- _What to produce_
Replace "Image resolution" with "Screen resolution" in the rows starting with the line that contains "Task: Click the blue" and going on through the line that contains "(x=199, y=86)", and give those lines again with everything else unchanged.

-------- Recorded information

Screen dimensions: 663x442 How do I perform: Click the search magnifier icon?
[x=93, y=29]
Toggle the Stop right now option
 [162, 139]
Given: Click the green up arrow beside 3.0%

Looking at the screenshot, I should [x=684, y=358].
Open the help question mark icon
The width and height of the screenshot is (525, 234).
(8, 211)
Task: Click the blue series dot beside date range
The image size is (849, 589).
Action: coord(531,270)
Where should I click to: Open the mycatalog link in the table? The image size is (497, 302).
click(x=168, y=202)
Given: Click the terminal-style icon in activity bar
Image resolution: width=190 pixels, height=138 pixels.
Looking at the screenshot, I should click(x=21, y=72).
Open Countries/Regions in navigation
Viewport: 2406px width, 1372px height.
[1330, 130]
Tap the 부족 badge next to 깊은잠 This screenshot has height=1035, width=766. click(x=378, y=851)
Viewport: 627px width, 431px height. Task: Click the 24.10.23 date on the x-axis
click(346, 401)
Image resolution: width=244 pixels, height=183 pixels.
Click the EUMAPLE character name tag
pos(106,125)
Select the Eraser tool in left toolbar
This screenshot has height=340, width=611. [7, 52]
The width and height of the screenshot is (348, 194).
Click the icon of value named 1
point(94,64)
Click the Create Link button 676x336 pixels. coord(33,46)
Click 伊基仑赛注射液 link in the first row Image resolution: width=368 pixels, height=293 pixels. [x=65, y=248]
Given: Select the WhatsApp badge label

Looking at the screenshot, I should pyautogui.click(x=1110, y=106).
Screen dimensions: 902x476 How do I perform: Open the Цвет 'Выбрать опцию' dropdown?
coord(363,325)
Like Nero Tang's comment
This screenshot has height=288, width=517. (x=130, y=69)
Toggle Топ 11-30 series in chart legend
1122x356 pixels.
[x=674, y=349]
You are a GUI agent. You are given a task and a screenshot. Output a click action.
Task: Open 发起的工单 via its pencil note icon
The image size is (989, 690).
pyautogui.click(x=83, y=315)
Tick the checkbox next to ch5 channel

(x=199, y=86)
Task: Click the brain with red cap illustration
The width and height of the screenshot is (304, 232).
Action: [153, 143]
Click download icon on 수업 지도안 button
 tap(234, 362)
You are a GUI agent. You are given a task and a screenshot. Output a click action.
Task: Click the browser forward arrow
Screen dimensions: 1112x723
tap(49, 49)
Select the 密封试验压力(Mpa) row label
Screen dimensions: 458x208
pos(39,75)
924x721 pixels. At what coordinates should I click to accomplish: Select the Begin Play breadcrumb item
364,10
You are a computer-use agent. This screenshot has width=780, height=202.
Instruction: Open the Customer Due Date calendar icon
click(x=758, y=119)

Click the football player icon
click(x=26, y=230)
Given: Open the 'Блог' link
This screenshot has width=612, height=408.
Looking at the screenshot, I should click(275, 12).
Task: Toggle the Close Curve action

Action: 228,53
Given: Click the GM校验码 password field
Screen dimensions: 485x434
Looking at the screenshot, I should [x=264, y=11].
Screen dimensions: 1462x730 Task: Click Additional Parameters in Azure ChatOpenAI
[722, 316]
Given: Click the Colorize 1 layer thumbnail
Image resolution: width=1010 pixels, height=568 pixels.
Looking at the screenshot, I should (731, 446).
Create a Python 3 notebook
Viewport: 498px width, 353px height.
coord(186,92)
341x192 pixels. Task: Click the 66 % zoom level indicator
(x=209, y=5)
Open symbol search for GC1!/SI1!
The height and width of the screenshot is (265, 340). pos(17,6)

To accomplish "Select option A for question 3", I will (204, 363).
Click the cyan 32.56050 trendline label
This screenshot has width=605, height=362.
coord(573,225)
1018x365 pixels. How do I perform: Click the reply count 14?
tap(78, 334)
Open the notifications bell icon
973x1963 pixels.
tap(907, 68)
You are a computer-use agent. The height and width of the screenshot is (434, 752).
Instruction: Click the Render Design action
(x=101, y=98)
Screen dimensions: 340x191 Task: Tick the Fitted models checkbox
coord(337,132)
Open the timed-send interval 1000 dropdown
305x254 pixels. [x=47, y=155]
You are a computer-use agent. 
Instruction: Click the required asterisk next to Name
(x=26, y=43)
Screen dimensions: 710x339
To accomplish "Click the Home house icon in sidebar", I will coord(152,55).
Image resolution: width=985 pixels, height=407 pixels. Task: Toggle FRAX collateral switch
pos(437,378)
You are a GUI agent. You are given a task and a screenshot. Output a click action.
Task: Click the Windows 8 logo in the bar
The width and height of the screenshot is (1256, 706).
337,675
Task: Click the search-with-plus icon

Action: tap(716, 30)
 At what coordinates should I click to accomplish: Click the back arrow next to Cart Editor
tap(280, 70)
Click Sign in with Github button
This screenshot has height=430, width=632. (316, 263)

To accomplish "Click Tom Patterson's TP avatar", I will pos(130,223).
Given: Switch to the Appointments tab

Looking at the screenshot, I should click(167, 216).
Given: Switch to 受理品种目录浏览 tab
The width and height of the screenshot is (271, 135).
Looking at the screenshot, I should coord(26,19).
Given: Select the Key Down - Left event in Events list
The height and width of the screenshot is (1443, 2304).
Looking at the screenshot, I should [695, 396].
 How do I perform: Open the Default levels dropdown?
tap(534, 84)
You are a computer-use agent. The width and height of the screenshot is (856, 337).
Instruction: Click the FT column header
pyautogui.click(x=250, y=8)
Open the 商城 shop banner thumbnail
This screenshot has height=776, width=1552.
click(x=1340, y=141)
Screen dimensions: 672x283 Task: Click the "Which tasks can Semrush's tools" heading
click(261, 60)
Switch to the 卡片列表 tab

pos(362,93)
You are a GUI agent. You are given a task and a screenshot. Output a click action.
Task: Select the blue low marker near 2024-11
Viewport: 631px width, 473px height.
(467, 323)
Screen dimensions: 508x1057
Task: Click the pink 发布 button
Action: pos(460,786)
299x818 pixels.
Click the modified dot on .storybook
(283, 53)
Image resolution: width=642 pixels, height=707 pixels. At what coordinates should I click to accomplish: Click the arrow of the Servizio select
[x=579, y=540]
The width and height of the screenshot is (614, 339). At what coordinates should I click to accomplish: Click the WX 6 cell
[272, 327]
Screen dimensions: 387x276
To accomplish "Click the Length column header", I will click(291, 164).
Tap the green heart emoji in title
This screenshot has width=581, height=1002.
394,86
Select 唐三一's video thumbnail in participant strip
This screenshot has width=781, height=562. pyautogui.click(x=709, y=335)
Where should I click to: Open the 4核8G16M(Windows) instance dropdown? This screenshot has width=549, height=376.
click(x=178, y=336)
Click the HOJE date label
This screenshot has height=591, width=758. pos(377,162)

----------------

- _The answer_
Task: Click the blue series dot beside date range
The image size is (849, 589).
Action: coord(531,270)
Where should I click to: Open the mycatalog link in the table? The image size is (497, 302).
click(x=168, y=202)
Given: Click the terminal-style icon in activity bar
Screen resolution: width=190 pixels, height=138 pixels.
Looking at the screenshot, I should click(x=21, y=72).
Open Countries/Regions in navigation
Viewport: 2406px width, 1372px height.
[1330, 130]
Tap the 부족 badge next to 깊은잠 This screenshot has height=1035, width=766. click(x=378, y=851)
Viewport: 627px width, 431px height. Task: Click the 24.10.23 date on the x-axis
click(346, 401)
Screen resolution: width=244 pixels, height=183 pixels.
Click the EUMAPLE character name tag
pos(106,125)
Select the Eraser tool in left toolbar
This screenshot has height=340, width=611. [7, 52]
The width and height of the screenshot is (348, 194).
Click the icon of value named 1
point(94,64)
Click the Create Link button 676x336 pixels. coord(33,46)
Click 伊基仑赛注射液 link in the first row Screen resolution: width=368 pixels, height=293 pixels. [x=65, y=248]
Given: Select the WhatsApp badge label

Looking at the screenshot, I should pyautogui.click(x=1110, y=106).
Screen dimensions: 902x476 How do I perform: Open the Цвет 'Выбрать опцию' dropdown?
coord(363,325)
Like Nero Tang's comment
This screenshot has height=288, width=517. (x=130, y=69)
Toggle Топ 11-30 series in chart legend
1122x356 pixels.
[x=674, y=349]
You are a GUI agent. You are given a task and a screenshot. Output a click action.
Task: Open 发起的工单 via its pencil note icon
The image size is (989, 690).
pyautogui.click(x=83, y=315)
Tick the checkbox next to ch5 channel

(x=199, y=86)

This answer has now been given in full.